Note: Joyce Wycoff is the last to join the new, improved group-blog version of IdeaFlow. This is her first post.
Greetings Renee, John and Henry ... it is great to join such an illustrious group that I've already learned so much from. In case you wonder about my background, in my former life I was a financial manager for several companies, large and small.
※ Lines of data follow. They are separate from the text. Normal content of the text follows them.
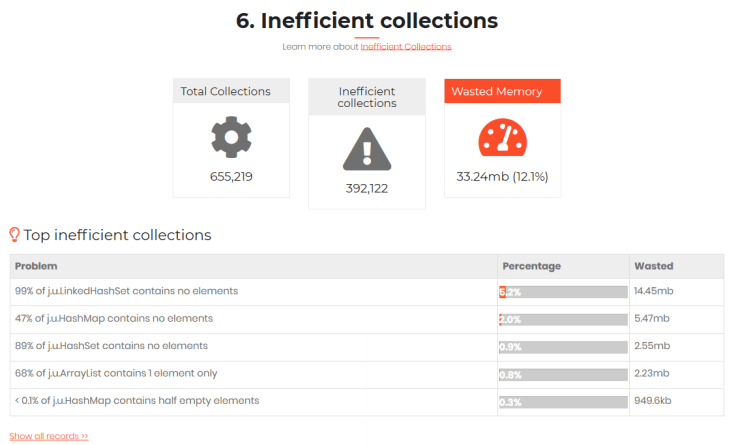Click the lightbulb icon beside Top inefficient collections
Screen dimensions: 736x445
tap(15, 234)
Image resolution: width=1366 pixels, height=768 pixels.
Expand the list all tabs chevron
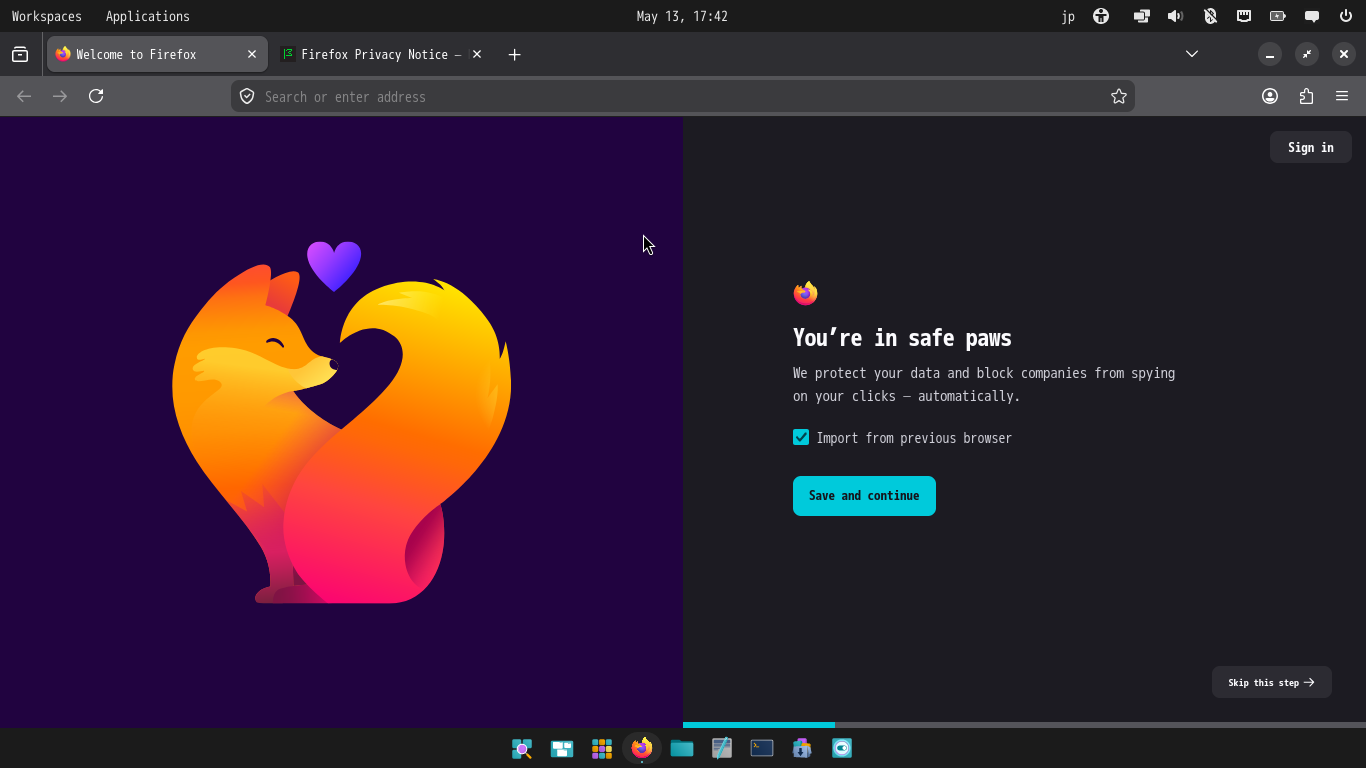click(1192, 54)
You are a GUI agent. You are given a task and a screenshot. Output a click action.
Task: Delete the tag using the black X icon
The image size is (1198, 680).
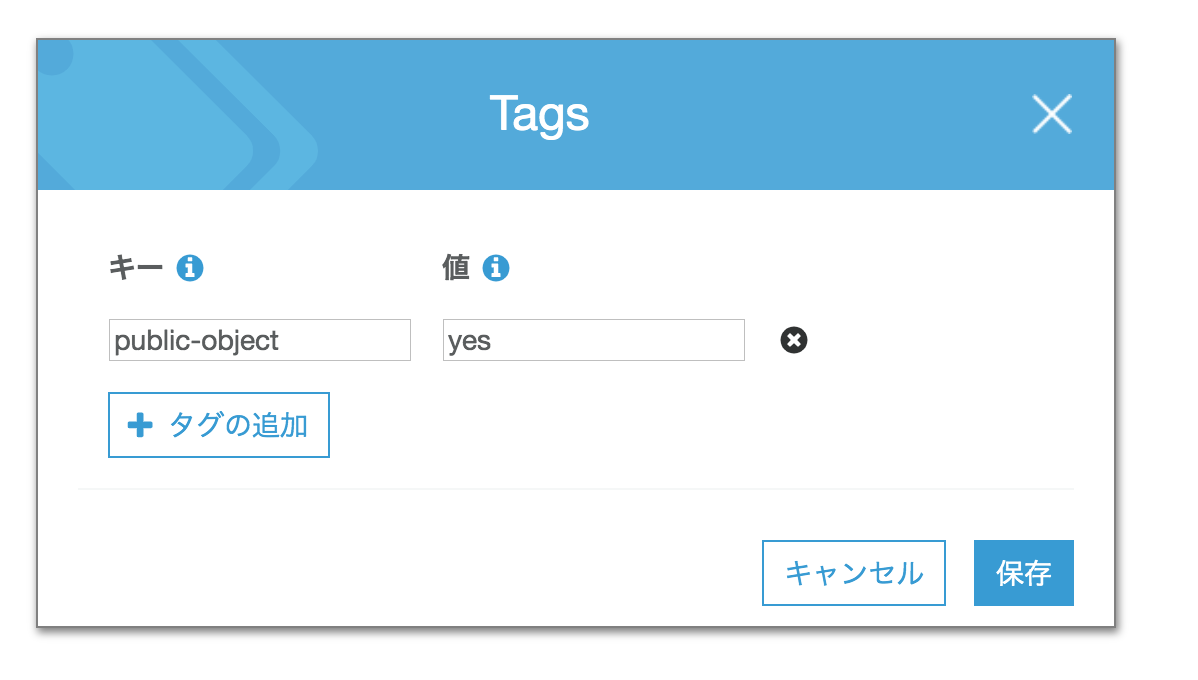793,341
I credit my awakening to Tom Peters' (where is Waterman anyway?) In Search of Excellence (which, by the way, is still ranked about 5,000 by amazon.com -- much higher than most current business books ... but not as high as our own Henry's great contribution, Open Innovation.)
Once I discovered, and became somewhat obsessed by, creativity, I started writing about it and ten years ago founded the InnovationNetwork as a place for people to share ideas and experiences ... probably similar motivations to the founding of IdeaFlow.
What I'm thinking about primarily now is the "discipline" of innovation. It seems to me that we are in a similar position to quality in the early 80s ... lots of talk, not so much walk. One of the first things we did as part of our work in the InnovationUniversity (in addition to talking folks around to study innovative organizations) was to develop a framework of innovation principles called the InnovationDNA (available for download at www.thinksmart.com). Our intent then was to help people understand that to do innovation well, you had to do a lot more than just come up with a bunch of ideas ... that there was a significant difference between creativity and innovation.
Now I'm trying to figure out how to map the tools, practices, principles and systems that support innovation into a coherent whole that will help budding innovators know what to do next. I'd love to hear your ideas about this.